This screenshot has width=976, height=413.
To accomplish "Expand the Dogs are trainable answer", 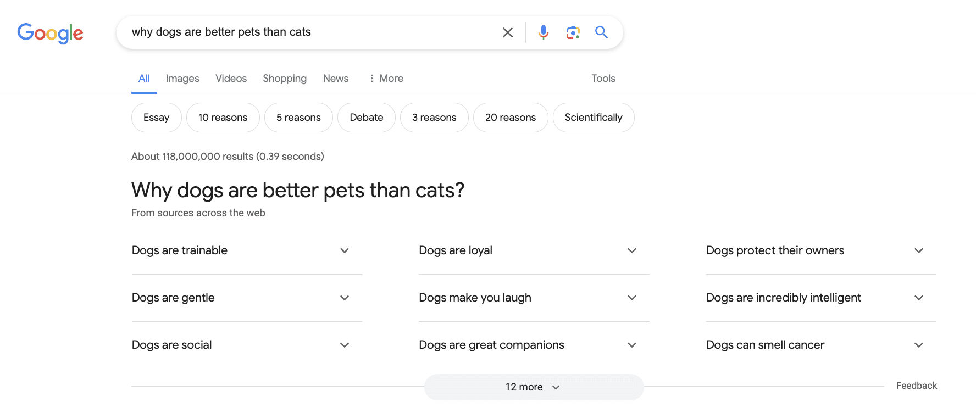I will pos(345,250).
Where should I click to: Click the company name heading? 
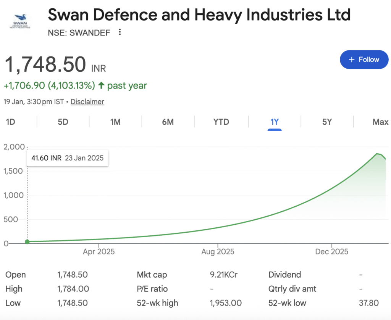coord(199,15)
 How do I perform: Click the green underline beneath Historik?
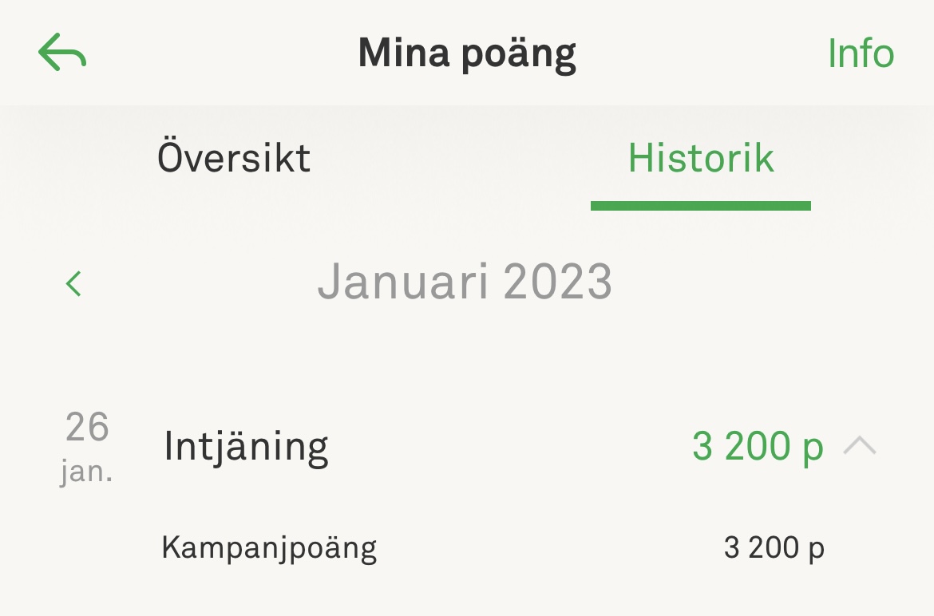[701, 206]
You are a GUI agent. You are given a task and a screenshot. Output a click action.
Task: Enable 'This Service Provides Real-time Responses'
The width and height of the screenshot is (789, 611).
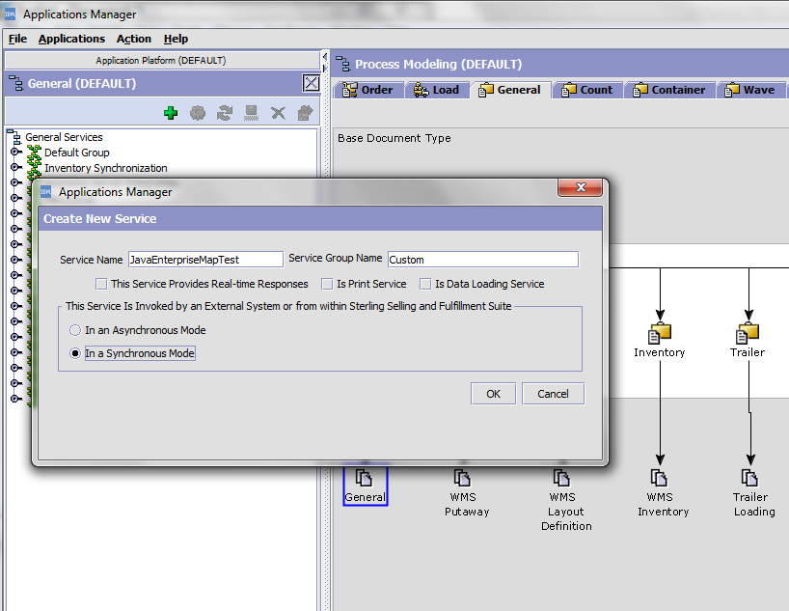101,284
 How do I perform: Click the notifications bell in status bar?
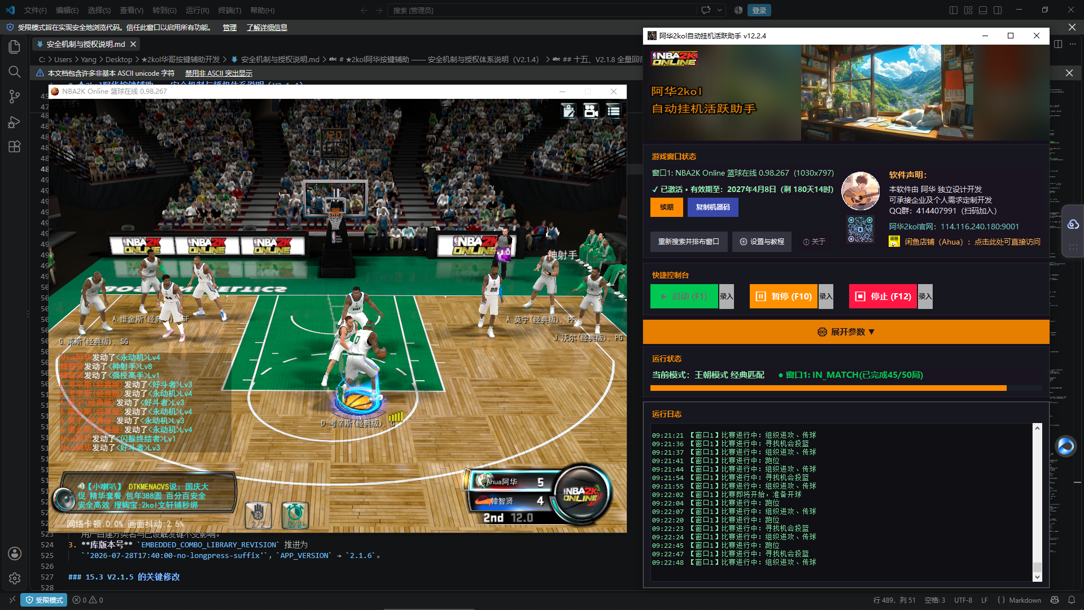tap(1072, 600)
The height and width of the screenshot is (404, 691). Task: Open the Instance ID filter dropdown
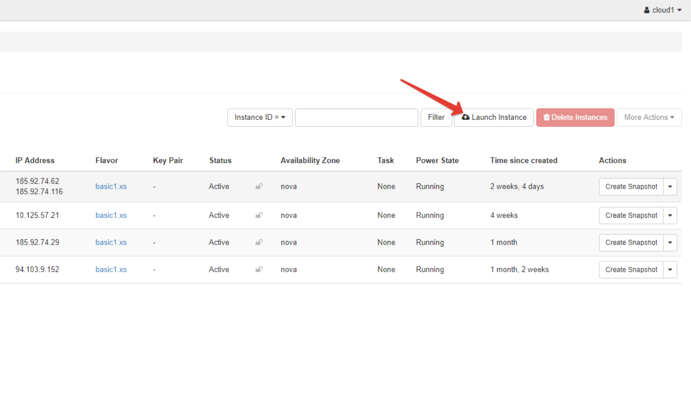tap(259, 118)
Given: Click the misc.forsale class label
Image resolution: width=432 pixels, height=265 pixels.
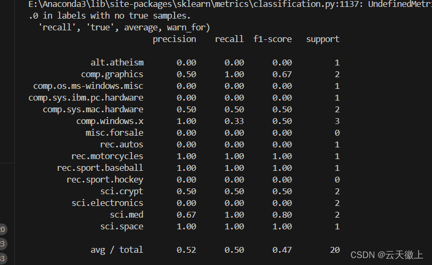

◆ Task requirements
Return the lines from the one containing "You are a GUI" through the end of the lines, unchanged and with the pictures left out.

◆ Full solution
You are a GUI agent. You are given a task and a screenshot. Output a click action.
Task: Enable 'This Service Provides Real-time Responses'
The width and height of the screenshot is (789, 611).
101,284
 How do I perform: Click the notifications bell in status bar?
tap(1072, 600)
The height and width of the screenshot is (404, 691). Task: Open the Instance ID filter dropdown
tap(259, 118)
Given: Click the misc.forsale class label
Image resolution: width=432 pixels, height=265 pixels.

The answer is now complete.